3) The thermoelectron emission substance layer and the intermediate resistance layer are oxide layers having a low electric conductivity, so that, if they are forced to generate a large quantity of thermoelectrons, the joule heat is excessively generated by the electric resistance, having thermoelectron emission substance rapidly consumed. That will result in the shortening of the durability of the electron gun.
For solving the above-mentioned problems, there have been disclosed cathode manufacturing methods in Japanese laid open patent publication No. 61-269828 and No. 61-271732.
In these methods, scandium oxide (expressed as Sc.sub.2 O.sub.3) treated with heating at a temperature of from 800.degree. to 1100.degree. C. under atmospheric pressure for 30 minutes to 2 hours is mixed with EP of thermoelectron emission substance in the ratio of 0.1.about.20% by the weight of scandium oxide to EP. That will be capable of manufacturing a cathode having electric current density 2 A/cm.sup.2 and 30,000 hours in life time.
However, the above-described cathode manufacturing method using the additive Sc.sub.2 O.sub.3 has the following problems due to adding Sc.sub.2 O.sub.3 as fourth substance in powder state to EP.
1) Since the scandium oxide is added to EP not only in powder state but also in extremely small amount in comparison with that of EP, it is very difficult to have the scandium oxide uniformly distributed into the thermoelectron emission substance layer provided on the base metal even though using EP sufficiently dispersed.

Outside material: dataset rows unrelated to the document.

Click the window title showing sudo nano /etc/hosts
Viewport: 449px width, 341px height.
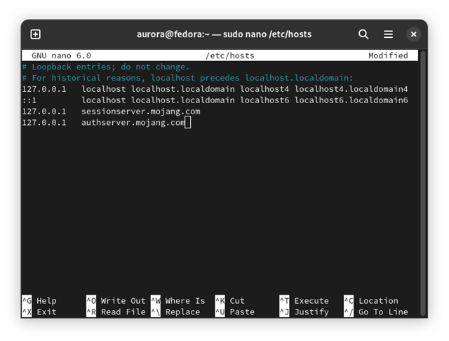click(x=224, y=34)
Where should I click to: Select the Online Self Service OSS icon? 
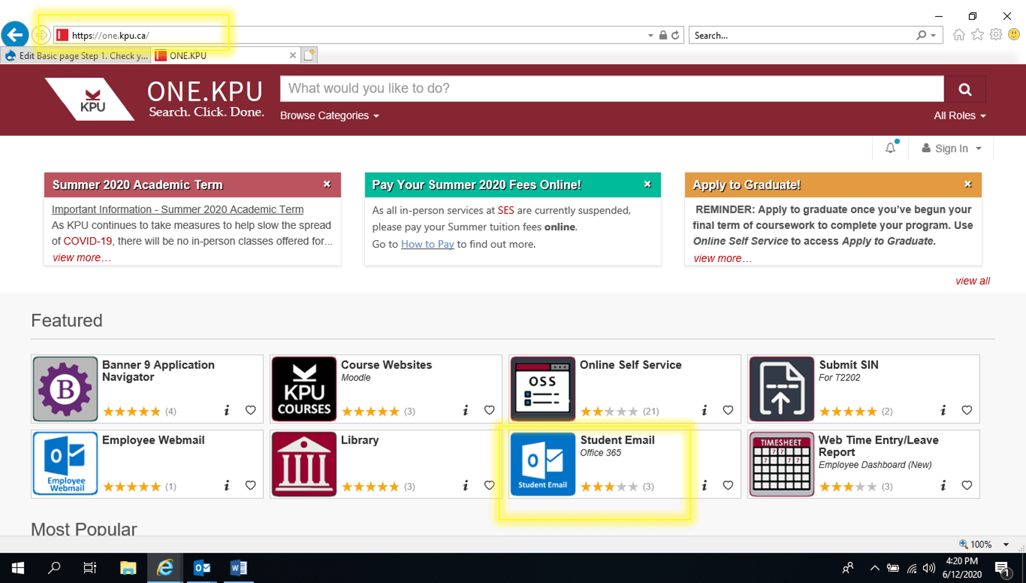[542, 388]
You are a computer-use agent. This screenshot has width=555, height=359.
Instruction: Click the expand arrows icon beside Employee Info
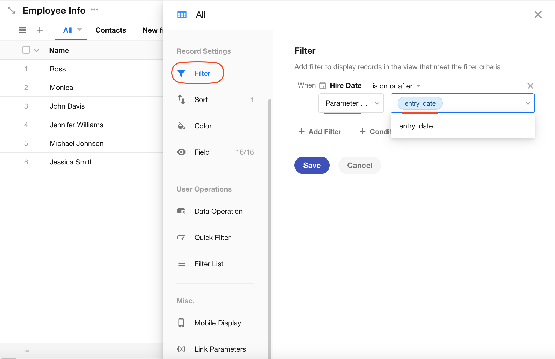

2) For that reason, scandium oxide in powder state may be locally concentrated on the thermoelectron emission substance layer provided on the base metal, and thus that will form a portion of the scandium oxide into composite oxide together with barium, strontium and calcium. That will cause the nonuniform distribution of electric conductivity to occur, thereby to bring about the unbalance in the thermoelectron emission characteristics.
3) Accordingly, for enhancing the dispersion state of the scandium oxide, a large amount of the scandium oxide more than that actually used should be consumed, thereby increasing in production cost.